By Abdel-Jaouad Ouarraki

Herbst argues that together with fiscal reforms, the creation of a national identity is central for the creation of states in Europe since the 17th century. He claims that “there has ... been no way of generating a national identity in Africa such as wars forged in Europe” and a couple of sentences later concludes that “the result is the anomie in most African countries today”.

A swift comparison between a couple of European and African countries, however, shows that today there is a strong feeling of nationalism in many African countries, even more, than in for example Spain and Sweden. Herbst further seems to assume that a greater sense of nationalism would make greater extraction possible when he says that “Africa, precisely because there is no ... challenge that causes them to respond as a nation. ...  African state's clumsy efforts at greater extraction are met by popular with-drawl rather than by a populace united around a common identity”. Taking Morocco as an example, I argue that this approach is a simplification of the situation in many African countries.

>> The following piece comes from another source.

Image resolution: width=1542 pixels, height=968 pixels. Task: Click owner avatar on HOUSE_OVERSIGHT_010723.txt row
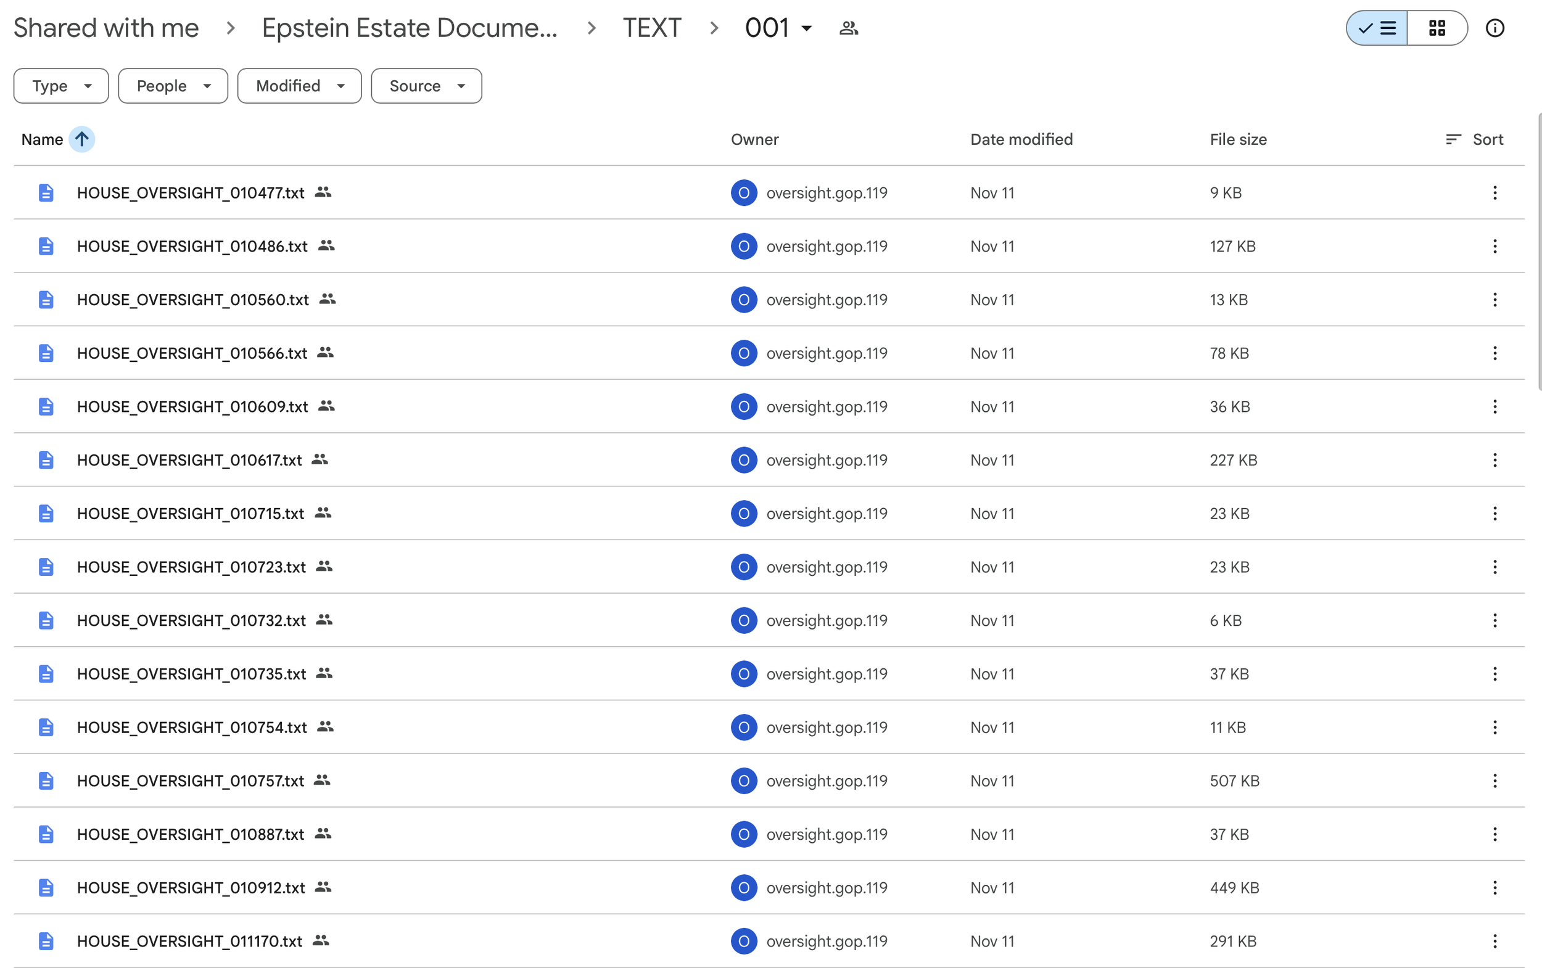743,567
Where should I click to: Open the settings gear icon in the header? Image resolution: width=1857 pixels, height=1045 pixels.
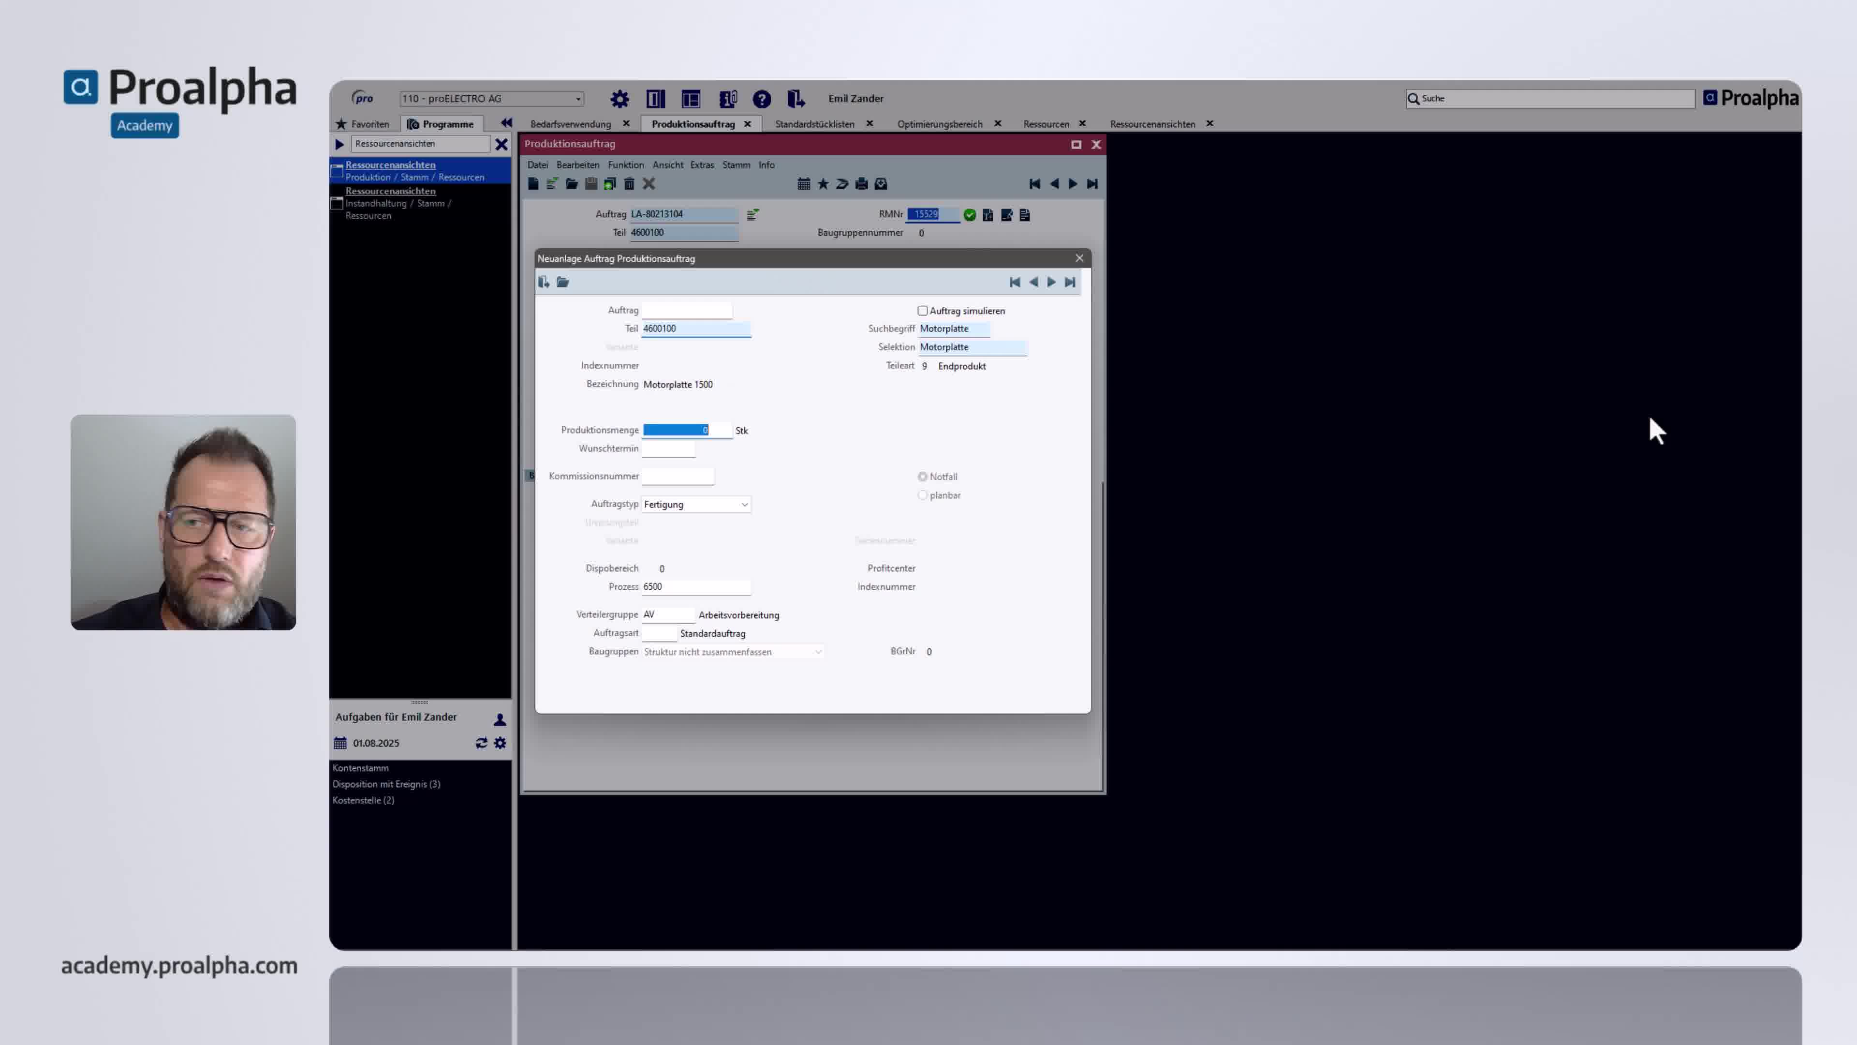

The symbol of Nationalism in current-day Morocco is the King Mohammed VI, his image can be found in every government building and in many private corporate buildings as well. The King is very powerful in Morocco, as he presides over the council of ministers and is able to veto ministerial appointments. Nonetheless, this does not imply that the Moroccan population is feasting in the streets when a tax increase is announced; rather, people aim their grievances towards the government parties. This is illustrated by the reaction of protesters from the 20 February movement during the Arab Spring simply putting that “the king is not the topic, he is not the issue for the 20 February movement”. Hence, a strong national identity is not a sufficient condition to enable greater state extraction.